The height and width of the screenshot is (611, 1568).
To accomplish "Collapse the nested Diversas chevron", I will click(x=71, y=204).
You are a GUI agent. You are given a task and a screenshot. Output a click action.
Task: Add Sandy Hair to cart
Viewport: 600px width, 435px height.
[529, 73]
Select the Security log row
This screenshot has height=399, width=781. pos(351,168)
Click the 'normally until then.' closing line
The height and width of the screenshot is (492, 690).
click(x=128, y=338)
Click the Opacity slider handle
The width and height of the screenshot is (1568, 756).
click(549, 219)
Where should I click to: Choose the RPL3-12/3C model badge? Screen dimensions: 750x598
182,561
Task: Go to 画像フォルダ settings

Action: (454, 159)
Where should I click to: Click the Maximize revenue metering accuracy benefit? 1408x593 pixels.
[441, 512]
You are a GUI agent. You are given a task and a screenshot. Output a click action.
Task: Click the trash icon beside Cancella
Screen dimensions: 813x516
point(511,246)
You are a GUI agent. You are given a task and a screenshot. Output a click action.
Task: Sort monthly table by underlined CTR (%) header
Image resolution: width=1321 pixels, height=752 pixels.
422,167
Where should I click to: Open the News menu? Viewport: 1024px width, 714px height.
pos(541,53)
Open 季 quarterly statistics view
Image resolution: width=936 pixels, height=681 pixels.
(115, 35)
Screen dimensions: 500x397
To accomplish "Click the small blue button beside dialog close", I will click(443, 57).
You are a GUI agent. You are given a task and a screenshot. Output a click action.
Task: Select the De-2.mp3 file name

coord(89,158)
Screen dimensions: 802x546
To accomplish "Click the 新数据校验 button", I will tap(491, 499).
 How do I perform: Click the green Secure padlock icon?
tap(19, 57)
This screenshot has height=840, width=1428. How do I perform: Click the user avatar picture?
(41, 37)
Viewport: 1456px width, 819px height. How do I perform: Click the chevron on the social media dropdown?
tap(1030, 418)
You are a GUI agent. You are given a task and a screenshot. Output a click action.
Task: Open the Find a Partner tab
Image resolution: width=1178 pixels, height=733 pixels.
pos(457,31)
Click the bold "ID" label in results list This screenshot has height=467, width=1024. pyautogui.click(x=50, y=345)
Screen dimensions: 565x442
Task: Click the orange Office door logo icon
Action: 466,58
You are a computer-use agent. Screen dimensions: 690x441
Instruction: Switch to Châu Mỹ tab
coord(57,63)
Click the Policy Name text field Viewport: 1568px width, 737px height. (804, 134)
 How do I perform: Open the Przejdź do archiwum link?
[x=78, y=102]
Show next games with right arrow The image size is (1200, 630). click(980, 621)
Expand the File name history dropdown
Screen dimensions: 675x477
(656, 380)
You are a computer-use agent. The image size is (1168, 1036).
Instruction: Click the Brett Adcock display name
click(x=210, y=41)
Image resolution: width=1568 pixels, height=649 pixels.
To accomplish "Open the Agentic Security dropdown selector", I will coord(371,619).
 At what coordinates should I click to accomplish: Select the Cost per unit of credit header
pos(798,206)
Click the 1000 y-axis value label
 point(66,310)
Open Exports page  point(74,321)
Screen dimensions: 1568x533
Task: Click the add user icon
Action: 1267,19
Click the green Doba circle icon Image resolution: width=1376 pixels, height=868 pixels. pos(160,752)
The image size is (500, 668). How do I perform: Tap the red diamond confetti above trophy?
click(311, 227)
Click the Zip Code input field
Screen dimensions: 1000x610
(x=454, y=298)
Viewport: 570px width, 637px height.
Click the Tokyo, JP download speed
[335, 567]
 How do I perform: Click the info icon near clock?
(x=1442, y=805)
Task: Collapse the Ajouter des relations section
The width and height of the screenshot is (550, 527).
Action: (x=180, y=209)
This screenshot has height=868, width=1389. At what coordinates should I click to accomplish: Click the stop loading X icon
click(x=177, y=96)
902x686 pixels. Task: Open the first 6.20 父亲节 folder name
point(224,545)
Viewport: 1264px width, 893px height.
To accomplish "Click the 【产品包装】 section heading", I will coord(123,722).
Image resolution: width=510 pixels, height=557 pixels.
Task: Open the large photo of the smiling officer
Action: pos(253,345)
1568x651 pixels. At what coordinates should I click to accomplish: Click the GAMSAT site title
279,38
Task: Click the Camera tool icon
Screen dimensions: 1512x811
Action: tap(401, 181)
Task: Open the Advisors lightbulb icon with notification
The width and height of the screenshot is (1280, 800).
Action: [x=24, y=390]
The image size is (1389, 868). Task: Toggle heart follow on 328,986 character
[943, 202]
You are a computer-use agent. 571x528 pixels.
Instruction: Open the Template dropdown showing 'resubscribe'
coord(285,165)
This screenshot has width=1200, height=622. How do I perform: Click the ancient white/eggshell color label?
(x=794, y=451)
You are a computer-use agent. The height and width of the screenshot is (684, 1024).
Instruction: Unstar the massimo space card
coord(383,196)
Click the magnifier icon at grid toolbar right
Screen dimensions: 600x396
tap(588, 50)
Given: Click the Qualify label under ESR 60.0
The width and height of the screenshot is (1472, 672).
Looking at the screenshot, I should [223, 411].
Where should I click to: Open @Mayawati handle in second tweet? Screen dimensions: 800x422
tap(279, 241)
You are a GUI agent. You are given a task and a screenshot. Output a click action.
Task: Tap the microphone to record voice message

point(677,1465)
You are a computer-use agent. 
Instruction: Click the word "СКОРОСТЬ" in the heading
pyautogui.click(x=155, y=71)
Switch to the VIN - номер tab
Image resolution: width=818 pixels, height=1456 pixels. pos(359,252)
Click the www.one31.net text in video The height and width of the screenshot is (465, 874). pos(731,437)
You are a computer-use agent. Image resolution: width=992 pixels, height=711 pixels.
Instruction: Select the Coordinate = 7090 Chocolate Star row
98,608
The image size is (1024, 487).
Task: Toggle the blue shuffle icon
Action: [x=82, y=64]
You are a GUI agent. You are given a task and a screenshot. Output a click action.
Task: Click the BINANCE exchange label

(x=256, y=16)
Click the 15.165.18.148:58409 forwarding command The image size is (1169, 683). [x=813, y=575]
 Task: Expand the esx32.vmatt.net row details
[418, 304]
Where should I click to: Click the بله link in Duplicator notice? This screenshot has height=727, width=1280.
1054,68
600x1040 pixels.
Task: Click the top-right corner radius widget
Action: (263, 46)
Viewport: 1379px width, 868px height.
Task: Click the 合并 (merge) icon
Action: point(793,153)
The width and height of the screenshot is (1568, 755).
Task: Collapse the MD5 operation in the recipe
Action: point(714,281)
══════════
Problem statement:
Copy the records above, keeping every word the same.

Your response:
The height and width of the screenshot is (611, 1568).
To accomplish "Collapse the nested Diversas chevron", I will click(x=71, y=204).
You are a GUI agent. You are given a task and a screenshot. Output a click action.
Task: Add Sandy Hair to cart
Viewport: 600px width, 435px height.
[529, 73]
Select the Security log row
This screenshot has height=399, width=781. pos(351,168)
Click the 'normally until then.' closing line
The height and width of the screenshot is (492, 690).
click(x=128, y=338)
Click the Opacity slider handle
The width and height of the screenshot is (1568, 756).
click(549, 219)
Where should I click to: Choose the RPL3-12/3C model badge? Screen dimensions: 750x598
182,561
Task: Go to 画像フォルダ settings

Action: (454, 159)
Where should I click to: Click the Maximize revenue metering accuracy benefit? 1408x593 pixels.
[441, 512]
You are a GUI agent. You are given a task and a screenshot. Output a click action.
Task: Click the trash icon beside Cancella
Screen dimensions: 813x516
point(511,246)
You are a GUI agent. You are given a task and a screenshot. Output a click action.
Task: Sort monthly table by underlined CTR (%) header
Image resolution: width=1321 pixels, height=752 pixels.
422,167
Where should I click to: Open the News menu? Viewport: 1024px width, 714px height.
pos(541,53)
Open 季 quarterly statistics view
Image resolution: width=936 pixels, height=681 pixels.
(115, 35)
Screen dimensions: 500x397
To accomplish "Click the small blue button beside dialog close", I will click(443, 57).
You are a GUI agent. You are given a task and a screenshot. Output a click action.
Task: Select the De-2.mp3 file name

coord(89,158)
Screen dimensions: 802x546
To accomplish "Click the 新数据校验 button", I will tap(491, 499).
 How do I perform: Click the green Secure padlock icon?
tap(19, 57)
This screenshot has height=840, width=1428. How do I perform: Click the user avatar picture?
(41, 37)
Viewport: 1456px width, 819px height. How do I perform: Click the chevron on the social media dropdown?
tap(1030, 418)
You are a GUI agent. You are given a task and a screenshot. Output a click action.
Task: Open the Find a Partner tab
Image resolution: width=1178 pixels, height=733 pixels.
pos(457,31)
Click the bold "ID" label in results list This screenshot has height=467, width=1024. pyautogui.click(x=50, y=345)
Screen dimensions: 565x442
Task: Click the orange Office door logo icon
Action: 466,58
You are a computer-use agent. Screen dimensions: 690x441
Instruction: Switch to Châu Mỹ tab
coord(57,63)
Click the Policy Name text field Viewport: 1568px width, 737px height. (804, 134)
 How do I perform: Open the Przejdź do archiwum link?
[x=78, y=102]
Show next games with right arrow The image size is (1200, 630). click(980, 621)
Expand the File name history dropdown
Screen dimensions: 675x477
(656, 380)
You are a computer-use agent. The image size is (1168, 1036).
Instruction: Click the Brett Adcock display name
click(x=210, y=41)
Image resolution: width=1568 pixels, height=649 pixels.
To accomplish "Open the Agentic Security dropdown selector", I will coord(371,619).
 At what coordinates should I click to accomplish: Select the Cost per unit of credit header
pos(798,206)
Click the 1000 y-axis value label
 point(66,310)
Open Exports page  point(74,321)
Screen dimensions: 1568x533
Task: Click the add user icon
Action: 1267,19
Click the green Doba circle icon Image resolution: width=1376 pixels, height=868 pixels. pos(160,752)
The image size is (500, 668). How do I perform: Tap the red diamond confetti above trophy?
click(311, 227)
Click the Zip Code input field
Screen dimensions: 1000x610
(x=454, y=298)
Viewport: 570px width, 637px height.
Click the Tokyo, JP download speed
[335, 567]
 How do I perform: Click the info icon near clock?
(x=1442, y=805)
Task: Collapse the Ajouter des relations section
The width and height of the screenshot is (550, 527).
Action: (x=180, y=209)
This screenshot has height=868, width=1389. At what coordinates should I click to accomplish: Click the stop loading X icon
click(x=177, y=96)
902x686 pixels. Task: Open the first 6.20 父亲节 folder name
point(224,545)
Viewport: 1264px width, 893px height.
To accomplish "Click the 【产品包装】 section heading", I will coord(123,722).
Image resolution: width=510 pixels, height=557 pixels.
Task: Open the large photo of the smiling officer
Action: pos(253,345)
1568x651 pixels. At what coordinates should I click to accomplish: Click the GAMSAT site title
279,38
Task: Click the Camera tool icon
Screen dimensions: 1512x811
Action: tap(401, 181)
Task: Open the Advisors lightbulb icon with notification
The width and height of the screenshot is (1280, 800).
Action: [x=24, y=390]
The image size is (1389, 868). Task: Toggle heart follow on 328,986 character
[943, 202]
You are a computer-use agent. 571x528 pixels.
Instruction: Open the Template dropdown showing 'resubscribe'
coord(285,165)
This screenshot has width=1200, height=622. How do I perform: Click the ancient white/eggshell color label?
(x=794, y=451)
You are a computer-use agent. The height and width of the screenshot is (684, 1024).
Instruction: Unstar the massimo space card
coord(383,196)
Click the magnifier icon at grid toolbar right
Screen dimensions: 600x396
tap(588, 50)
Given: Click the Qualify label under ESR 60.0
The width and height of the screenshot is (1472, 672).
Looking at the screenshot, I should [223, 411].
Where should I click to: Open @Mayawati handle in second tweet? Screen dimensions: 800x422
tap(279, 241)
You are a GUI agent. You are given a task and a screenshot. Output a click action.
Task: Tap the microphone to record voice message

point(677,1465)
You are a computer-use agent. 
Instruction: Click the word "СКОРОСТЬ" in the heading
pyautogui.click(x=155, y=71)
Switch to the VIN - номер tab
Image resolution: width=818 pixels, height=1456 pixels. pos(359,252)
Click the www.one31.net text in video The height and width of the screenshot is (465, 874). pos(731,437)
You are a computer-use agent. Image resolution: width=992 pixels, height=711 pixels.
Instruction: Select the Coordinate = 7090 Chocolate Star row
98,608
The image size is (1024, 487).
Task: Toggle the blue shuffle icon
Action: [x=82, y=64]
You are a GUI agent. You are given a task and a screenshot. Output a click action.
Task: Click the BINANCE exchange label

(x=256, y=16)
Click the 15.165.18.148:58409 forwarding command The image size is (1169, 683). [x=813, y=575]
 Task: Expand the esx32.vmatt.net row details
[418, 304]
Where should I click to: Click the بله link in Duplicator notice? This screenshot has height=727, width=1280.
1054,68
600x1040 pixels.
Task: Click the top-right corner radius widget
Action: (263, 46)
Viewport: 1379px width, 868px height.
Task: Click the 合并 (merge) icon
Action: point(793,153)
The width and height of the screenshot is (1568, 755).
Task: Collapse the MD5 operation in the recipe
Action: point(714,281)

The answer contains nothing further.